Menanggapi isu yang beredar mengenai dugaan aliran dana sebesar Rp200 juta – Rp300 juta ke sejumlah anggota dewan, Sholah menegaskan bahwa dirinya tidak mengetahui hal tersebut. “Wallahualam, saya tidak tahu jumlahnya. Yang pasti saya ditanya, saya jawab,” tegasnya.
Legislator dari Daerah Pemilihan NTB III (Lombok Timur Utara) itu juga menekankan bahwa ia tidak pernah menerima dana yang dikaitkan dengan pokir, yang belakangan ramai disebut sebagai “dana siluman” di lingkungan DPRD NTB.

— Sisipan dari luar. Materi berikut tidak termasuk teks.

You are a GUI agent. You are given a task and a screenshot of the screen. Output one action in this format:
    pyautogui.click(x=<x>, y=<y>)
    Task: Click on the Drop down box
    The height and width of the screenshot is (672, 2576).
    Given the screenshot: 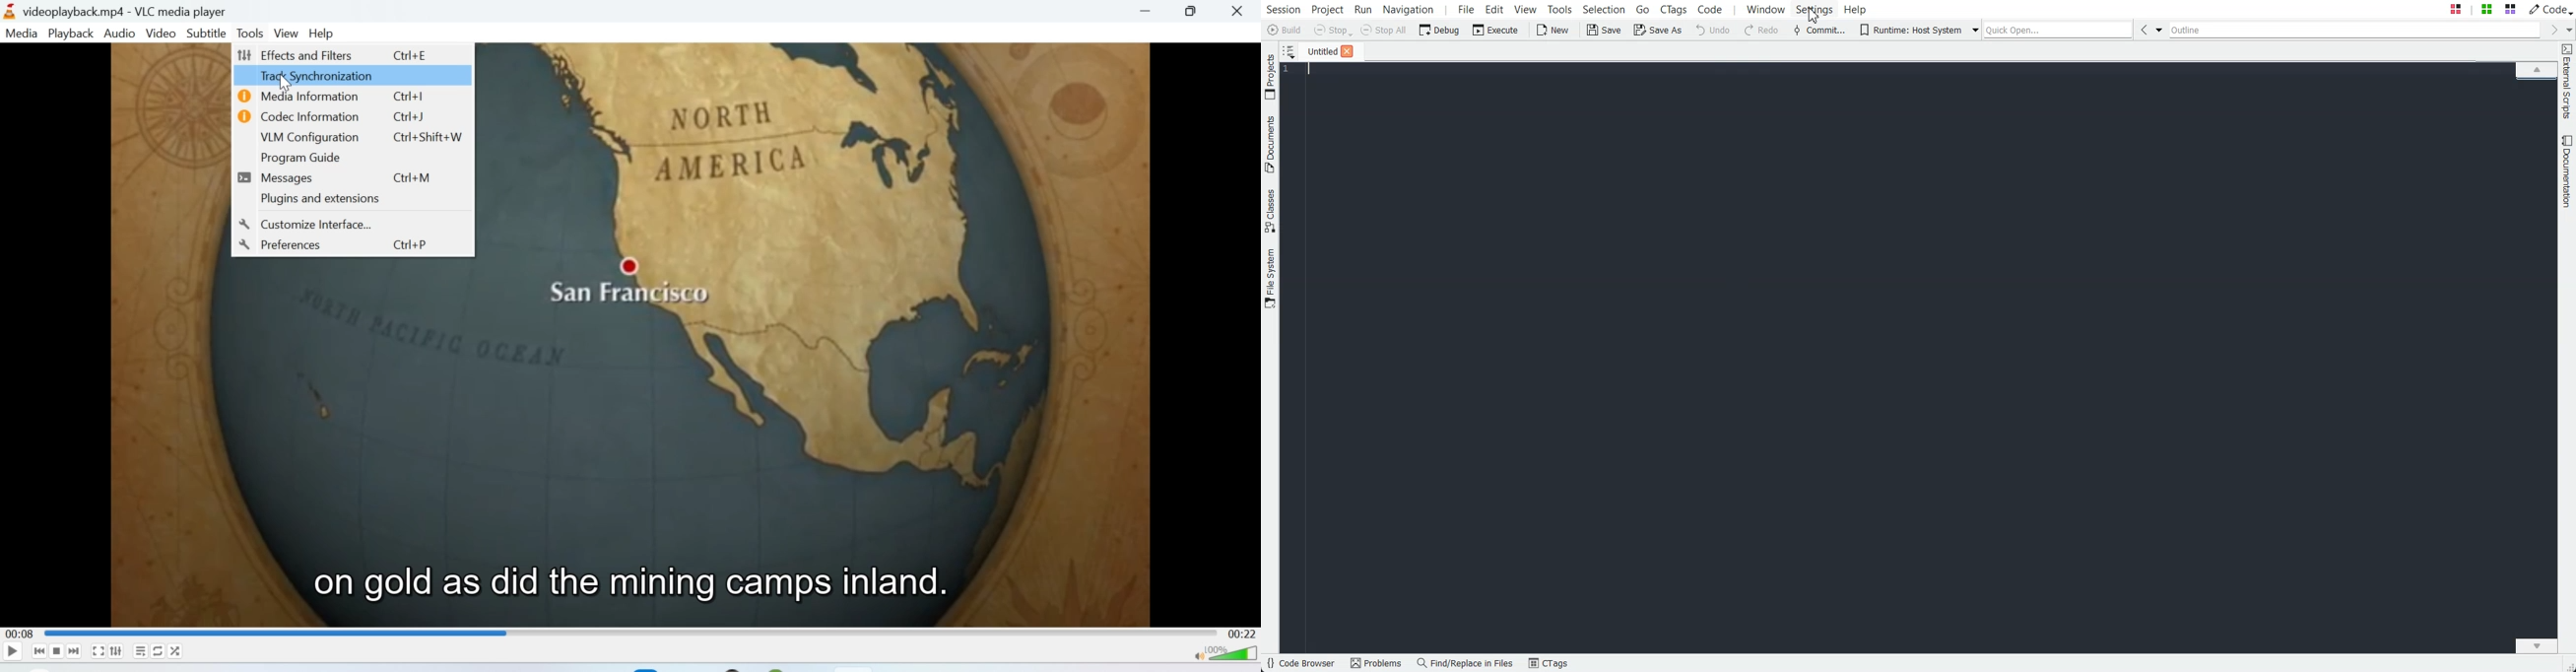 What is the action you would take?
    pyautogui.click(x=2569, y=29)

Sebelumnya, sejumlah nama penting di DPRD NTB telah lebih dahulu dipanggil oleh Kejati untuk dimintai keterangan. Mereka antara lain Ketua DPRD NTB Baiq Isvie Rupaeda, Wakil Ketua I Lalu Wirajaya, Wakil Ketua II Yek Agil, serta Anggota DPRD seperti Indra Jaya Usman, Abdul Rahim, Marga Harun, Ruhaiman, dan Nanik Suryati Ningsih.
Pemeriksaan terhadap para legislator ini menjadi bagian dari upaya Kejati NTB dalam mengungkap dugaan penyalahgunaan dana pokir yang bersumber dari Anggaran Pendapatan dan Belanja Daerah (APBD) tahun 2025.
Kejati NTB kini tengah mendalami kemungkinan adanya praktik penerimaan fee serta aliran dana yang tidak sesuai dengan peruntukannya. Dana pokir, yang seharusnya menjadi instrumen aspirasi masyarakat melalui program pembangunan, diduga telah disalahgunakan oleh oknum tertentu.
Penyelidikan ini menjadi sorotan publik karena menyangkut integritas lembaga legislatif dan transparansi pengelolaan anggaran daerah. Jika terbukti ada pelanggaran, kasus ini berpotensi menyeret lebih banyak pihak dan membuka tabir praktik korupsi yang selama ini tersembunyi. (rie)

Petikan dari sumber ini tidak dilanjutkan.